# What the exercise asks
A word-for-word copy of the entries, with the images left out, is what you should write.

——————————

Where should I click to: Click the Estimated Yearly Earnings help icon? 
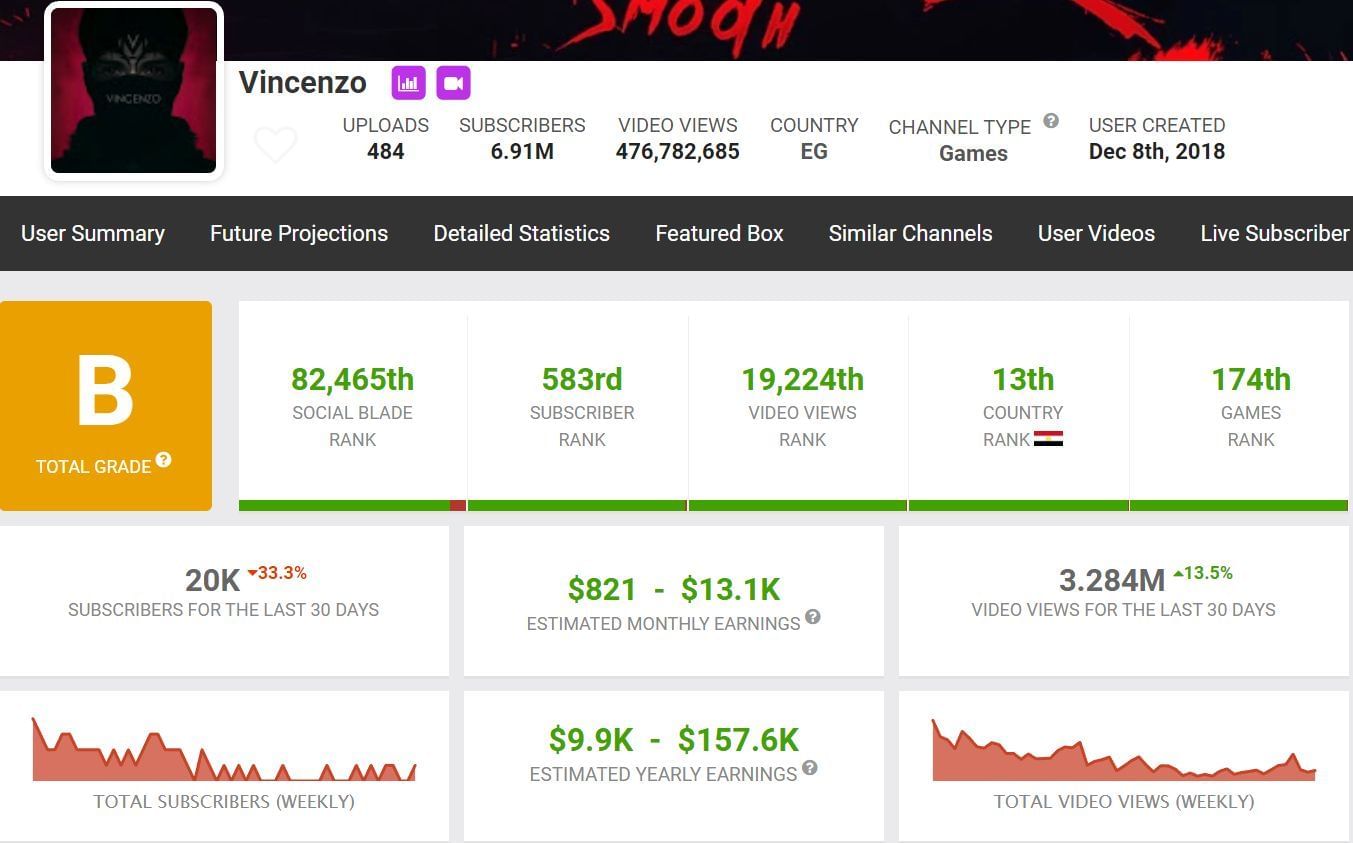point(810,768)
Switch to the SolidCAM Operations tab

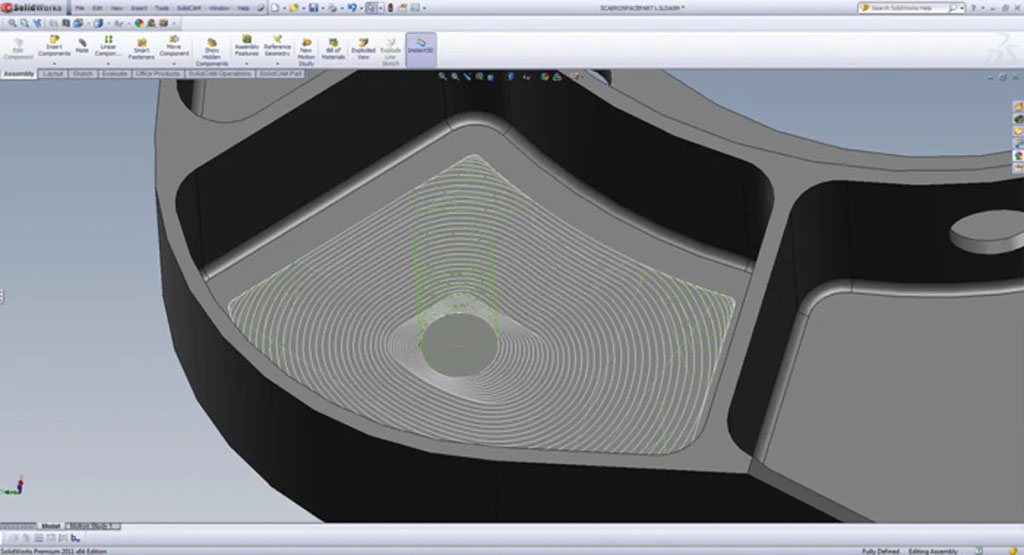pyautogui.click(x=218, y=74)
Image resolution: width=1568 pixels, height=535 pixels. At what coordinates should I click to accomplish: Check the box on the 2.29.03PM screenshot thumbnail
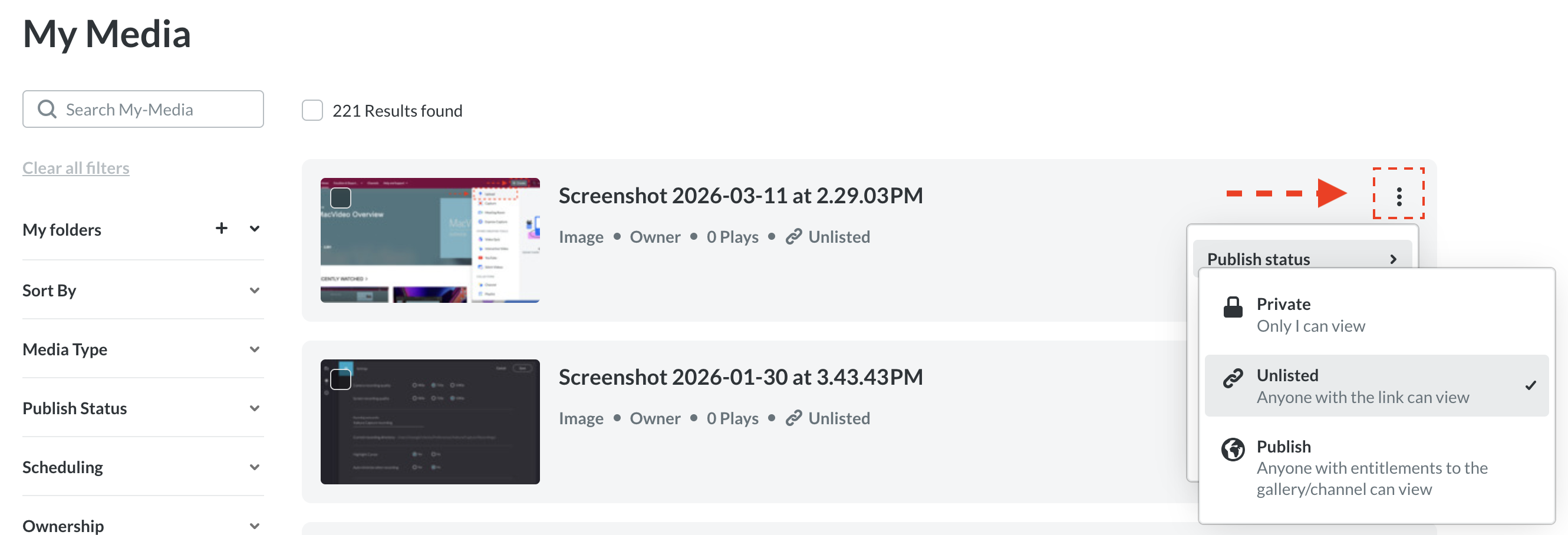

——————————

# Written solution
Where should I click to: Click the Estimated Yearly Earnings help icon? 
point(810,768)
Switch to the SolidCAM Operations tab

pyautogui.click(x=218, y=74)
Image resolution: width=1568 pixels, height=535 pixels. At what coordinates should I click to accomplish: Check the box on the 2.29.03PM screenshot thumbnail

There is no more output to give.